··· Provided data ···

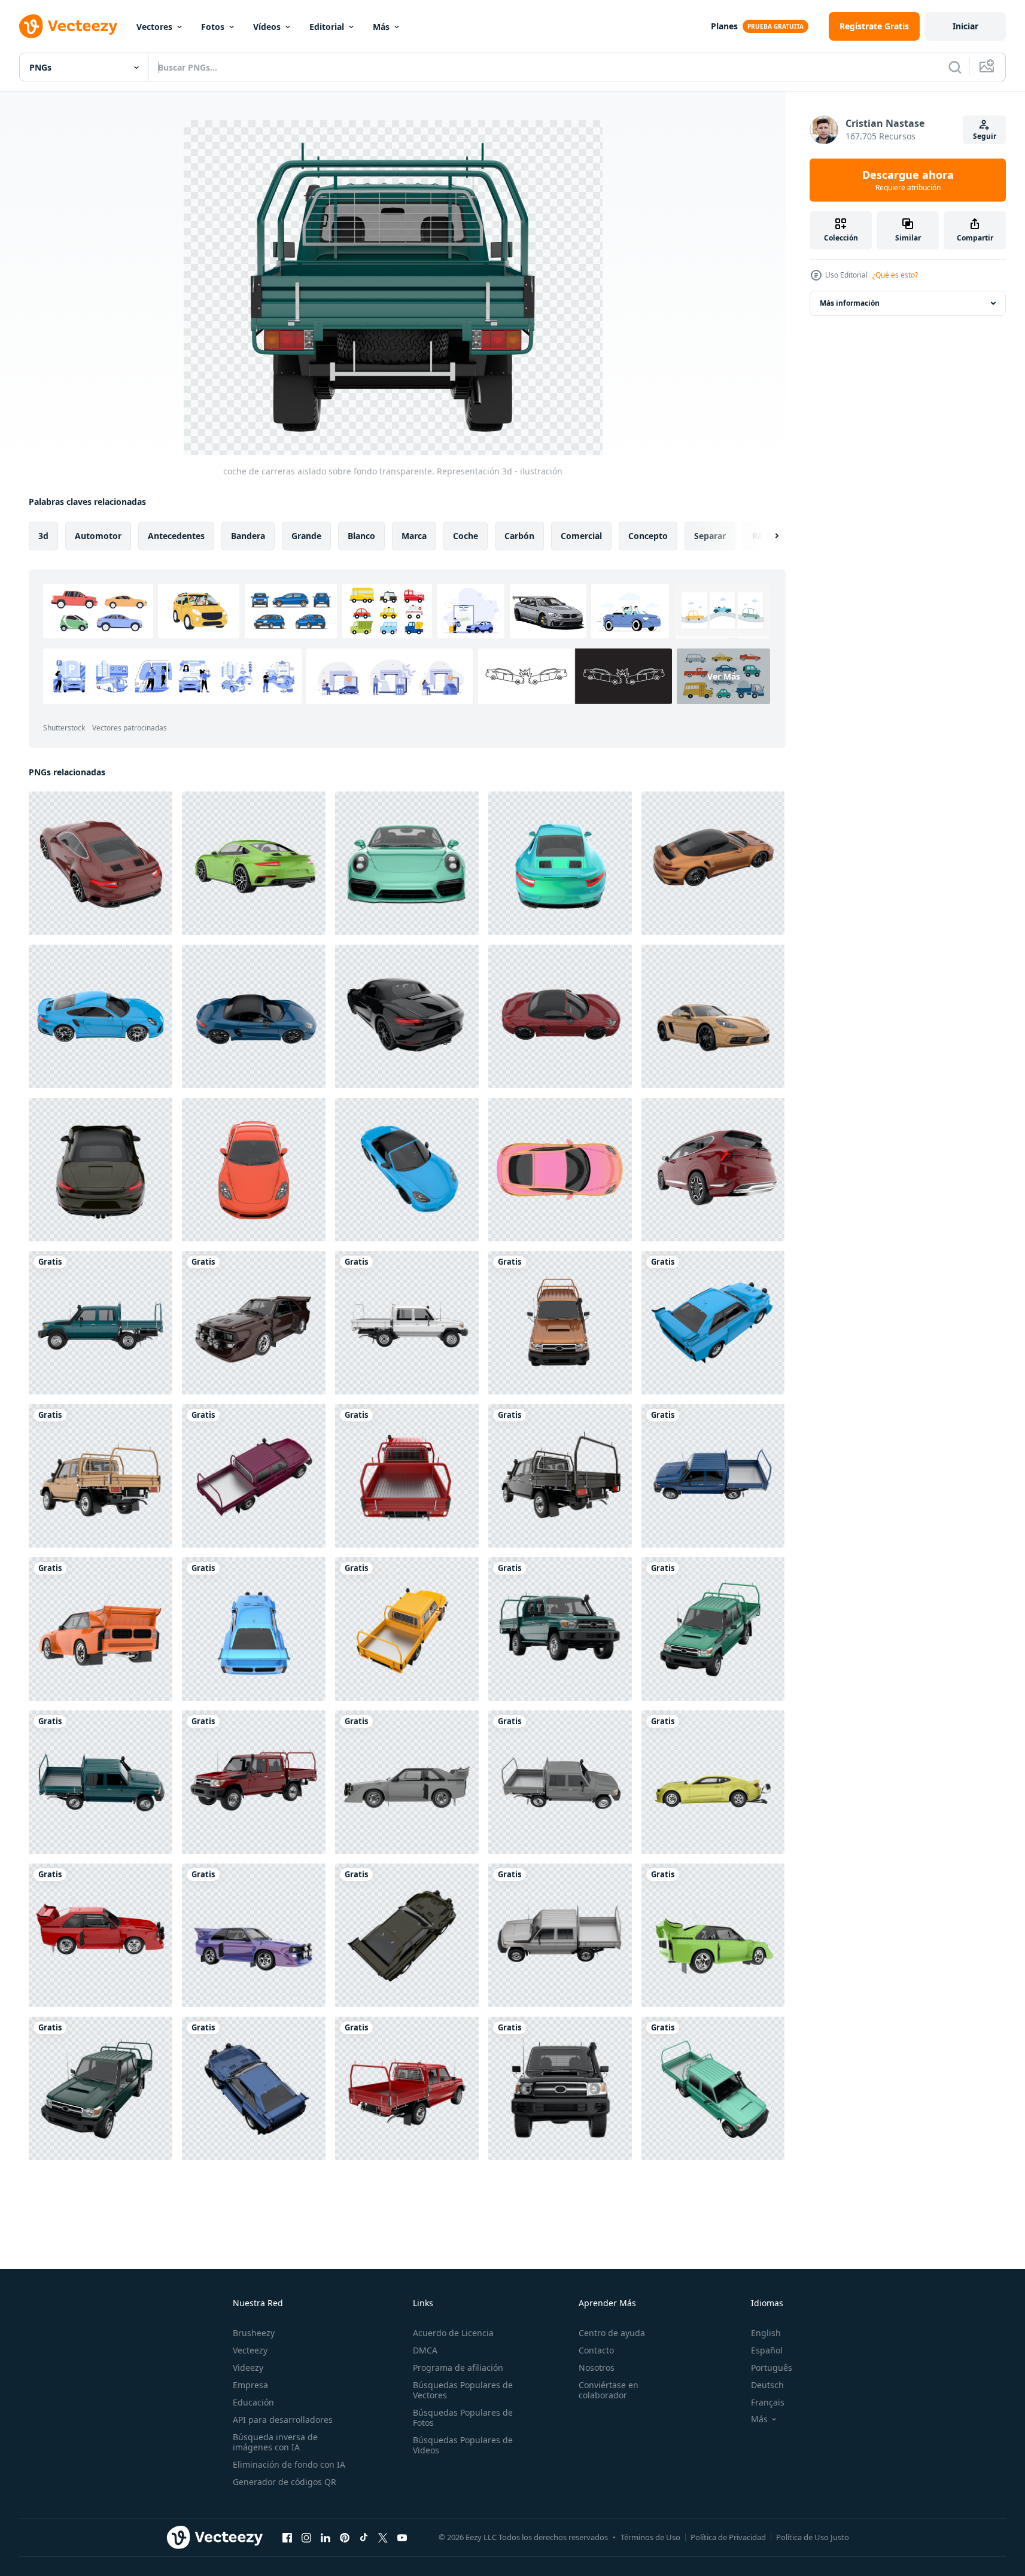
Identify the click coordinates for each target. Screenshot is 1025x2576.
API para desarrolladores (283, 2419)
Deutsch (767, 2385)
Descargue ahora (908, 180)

···
··· Provided data ···

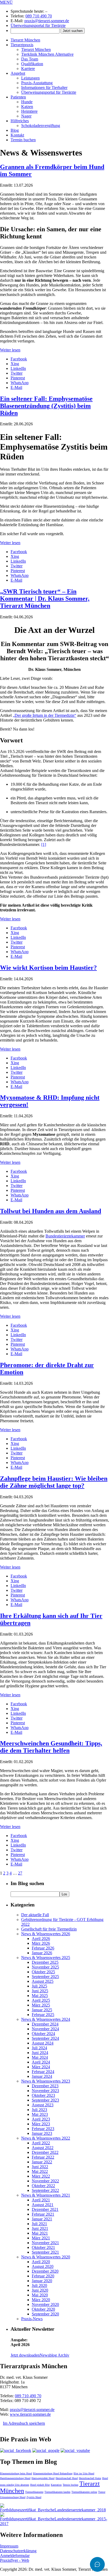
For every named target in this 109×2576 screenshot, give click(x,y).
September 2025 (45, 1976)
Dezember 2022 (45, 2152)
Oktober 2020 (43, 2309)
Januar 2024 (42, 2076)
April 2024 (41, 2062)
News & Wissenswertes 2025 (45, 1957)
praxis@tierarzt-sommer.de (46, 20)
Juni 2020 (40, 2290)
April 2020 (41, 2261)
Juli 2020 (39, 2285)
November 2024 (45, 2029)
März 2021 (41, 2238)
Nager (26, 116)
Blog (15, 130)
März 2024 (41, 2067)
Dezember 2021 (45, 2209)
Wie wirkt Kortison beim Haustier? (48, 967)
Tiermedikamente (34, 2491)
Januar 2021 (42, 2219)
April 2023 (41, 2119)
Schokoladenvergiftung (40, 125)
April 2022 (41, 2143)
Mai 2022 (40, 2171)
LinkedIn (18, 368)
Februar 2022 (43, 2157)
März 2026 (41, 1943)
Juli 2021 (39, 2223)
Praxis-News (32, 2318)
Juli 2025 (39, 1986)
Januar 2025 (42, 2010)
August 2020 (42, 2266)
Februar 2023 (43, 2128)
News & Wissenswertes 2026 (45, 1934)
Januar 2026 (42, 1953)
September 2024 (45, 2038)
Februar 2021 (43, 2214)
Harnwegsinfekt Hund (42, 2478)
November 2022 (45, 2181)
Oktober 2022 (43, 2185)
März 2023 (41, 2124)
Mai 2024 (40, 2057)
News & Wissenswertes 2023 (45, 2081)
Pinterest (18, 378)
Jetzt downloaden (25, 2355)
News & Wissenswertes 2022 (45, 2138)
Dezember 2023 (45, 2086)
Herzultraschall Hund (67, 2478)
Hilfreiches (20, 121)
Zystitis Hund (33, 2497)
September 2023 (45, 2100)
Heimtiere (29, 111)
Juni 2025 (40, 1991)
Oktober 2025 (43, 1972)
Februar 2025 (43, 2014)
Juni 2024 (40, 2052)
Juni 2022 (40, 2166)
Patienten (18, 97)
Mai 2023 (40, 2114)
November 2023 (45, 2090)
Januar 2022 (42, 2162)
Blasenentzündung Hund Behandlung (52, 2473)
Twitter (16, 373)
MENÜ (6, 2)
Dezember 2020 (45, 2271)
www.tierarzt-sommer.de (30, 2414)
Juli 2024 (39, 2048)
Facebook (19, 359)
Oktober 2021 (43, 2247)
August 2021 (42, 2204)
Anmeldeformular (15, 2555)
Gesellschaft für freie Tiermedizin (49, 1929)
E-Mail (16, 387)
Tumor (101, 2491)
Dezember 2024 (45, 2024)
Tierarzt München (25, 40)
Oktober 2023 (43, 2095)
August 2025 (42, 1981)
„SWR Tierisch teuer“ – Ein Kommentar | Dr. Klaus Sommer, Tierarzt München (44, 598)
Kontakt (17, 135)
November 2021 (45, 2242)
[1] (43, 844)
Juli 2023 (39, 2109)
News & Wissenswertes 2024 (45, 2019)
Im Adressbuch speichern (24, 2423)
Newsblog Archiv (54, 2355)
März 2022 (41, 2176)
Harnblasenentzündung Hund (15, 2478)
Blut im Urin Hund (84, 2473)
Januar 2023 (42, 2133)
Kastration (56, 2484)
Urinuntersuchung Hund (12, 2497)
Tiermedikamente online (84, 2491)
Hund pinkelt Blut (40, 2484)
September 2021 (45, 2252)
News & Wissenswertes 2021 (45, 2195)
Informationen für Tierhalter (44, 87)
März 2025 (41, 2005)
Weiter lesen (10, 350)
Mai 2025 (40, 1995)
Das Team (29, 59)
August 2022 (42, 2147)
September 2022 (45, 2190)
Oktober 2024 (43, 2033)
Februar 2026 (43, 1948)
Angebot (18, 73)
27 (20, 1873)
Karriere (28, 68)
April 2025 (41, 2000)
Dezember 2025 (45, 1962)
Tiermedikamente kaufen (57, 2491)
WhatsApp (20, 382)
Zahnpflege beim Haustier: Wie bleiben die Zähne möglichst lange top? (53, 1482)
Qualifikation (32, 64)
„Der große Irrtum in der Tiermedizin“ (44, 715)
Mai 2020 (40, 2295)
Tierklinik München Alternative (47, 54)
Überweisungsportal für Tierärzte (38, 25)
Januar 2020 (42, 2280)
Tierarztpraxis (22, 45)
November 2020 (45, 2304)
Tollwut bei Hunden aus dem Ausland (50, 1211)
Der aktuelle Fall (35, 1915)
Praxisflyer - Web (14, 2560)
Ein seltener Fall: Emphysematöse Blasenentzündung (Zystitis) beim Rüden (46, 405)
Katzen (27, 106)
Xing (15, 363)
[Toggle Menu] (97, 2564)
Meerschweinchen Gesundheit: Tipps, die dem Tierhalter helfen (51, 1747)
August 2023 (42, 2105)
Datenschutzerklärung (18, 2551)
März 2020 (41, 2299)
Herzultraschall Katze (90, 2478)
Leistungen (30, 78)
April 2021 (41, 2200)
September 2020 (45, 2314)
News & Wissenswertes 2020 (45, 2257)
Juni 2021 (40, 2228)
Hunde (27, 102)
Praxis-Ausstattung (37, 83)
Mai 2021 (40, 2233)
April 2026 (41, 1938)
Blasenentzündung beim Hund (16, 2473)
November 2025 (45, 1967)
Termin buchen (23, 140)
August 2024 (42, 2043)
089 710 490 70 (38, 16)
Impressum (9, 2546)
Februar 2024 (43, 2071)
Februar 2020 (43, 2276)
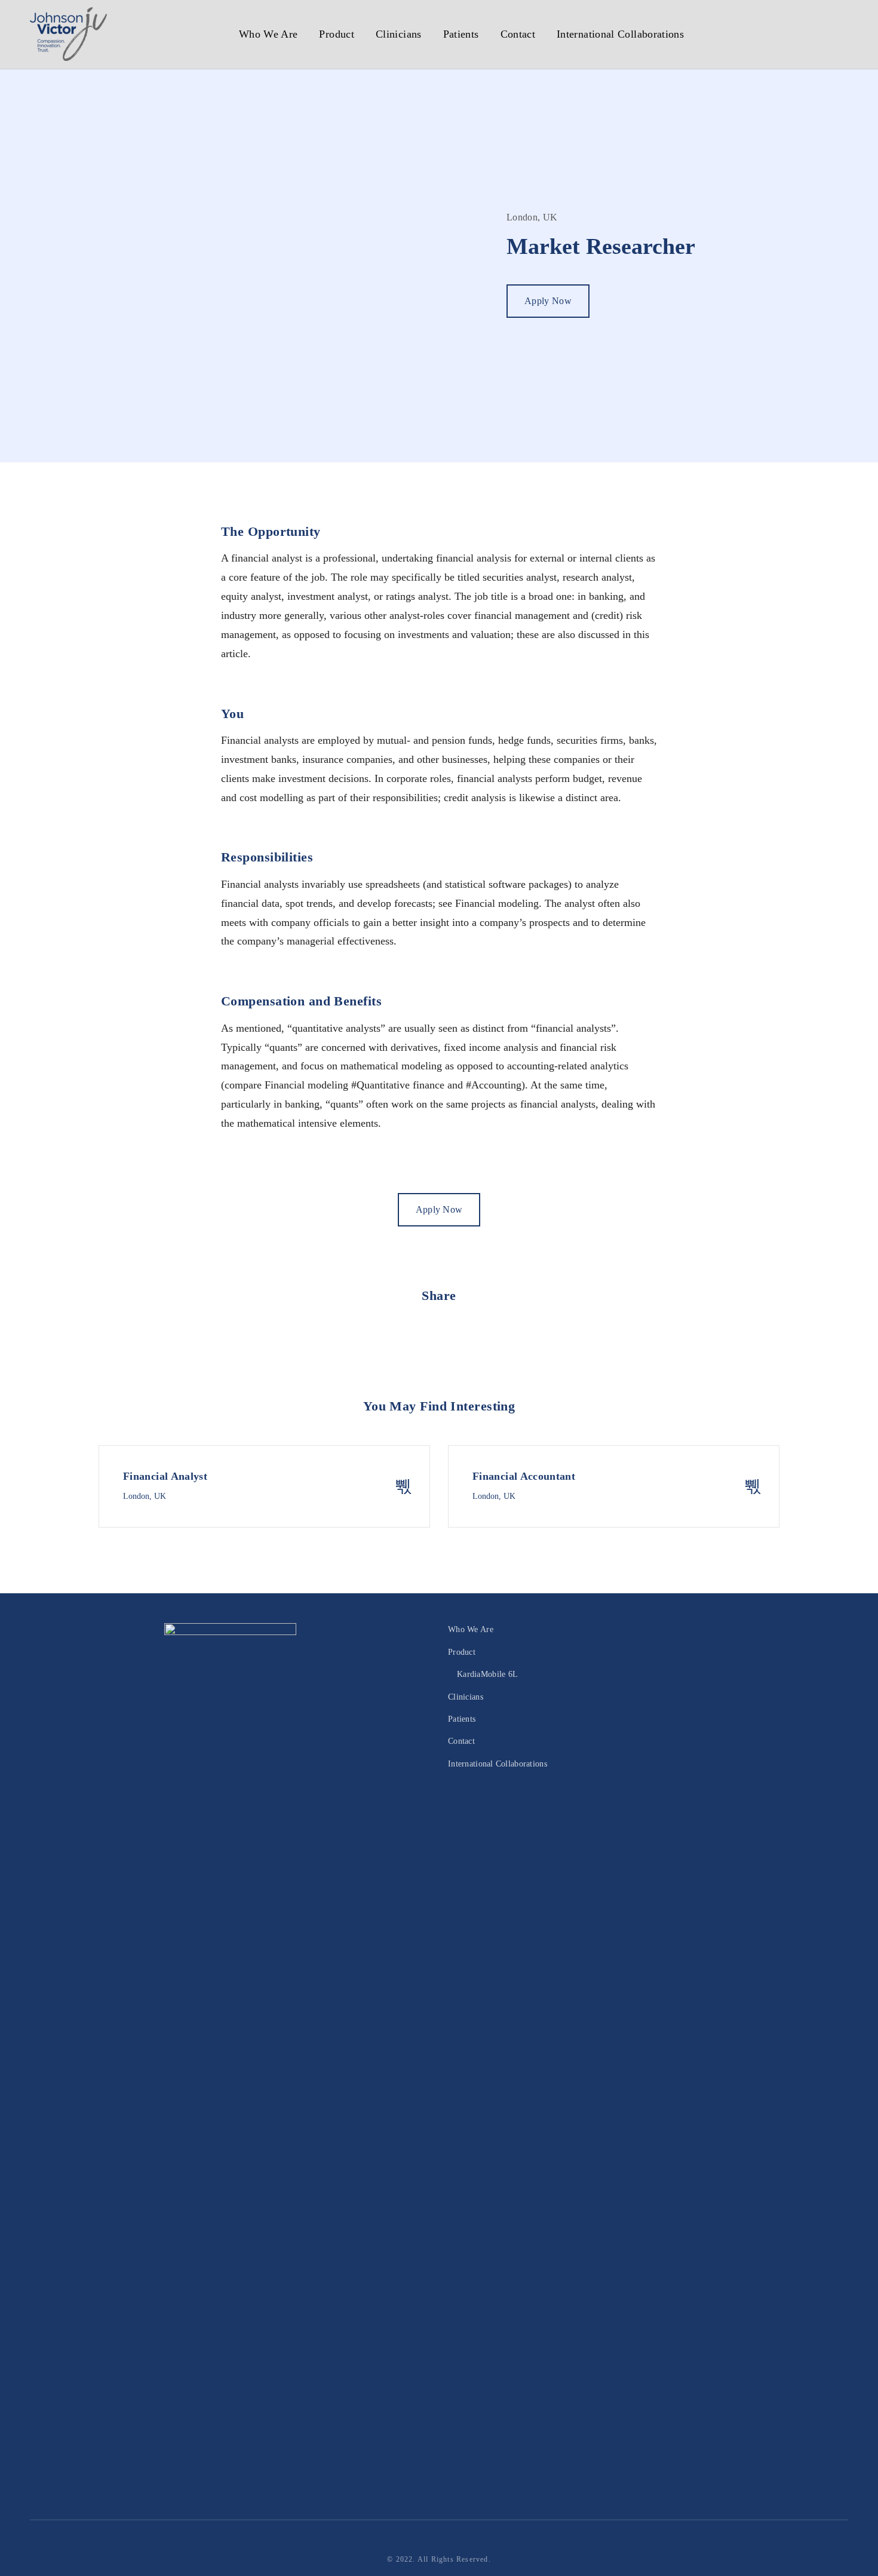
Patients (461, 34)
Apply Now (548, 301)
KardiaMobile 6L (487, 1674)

···

Print, exactly, each line above from the one with "Mai 2021 (40, 2233)" to the one with "KardiaMobile 6L (487, 1674)", end lines included. Leave pictures out of it.

**Worked solution:**
Mai 2021 (40, 2233)
April 2026 (41, 1938)
Blasenentzündung beim Hund (16, 2473)
November 2025 (45, 1967)
Termin buchen (23, 140)
August 2024 (42, 2043)
089 710 490 70 (38, 16)
Impressum (9, 2546)
Februar 2024 (43, 2071)
Februar 2020 (43, 2276)
Patients (461, 34)
Apply Now (548, 301)
KardiaMobile 6L (487, 1674)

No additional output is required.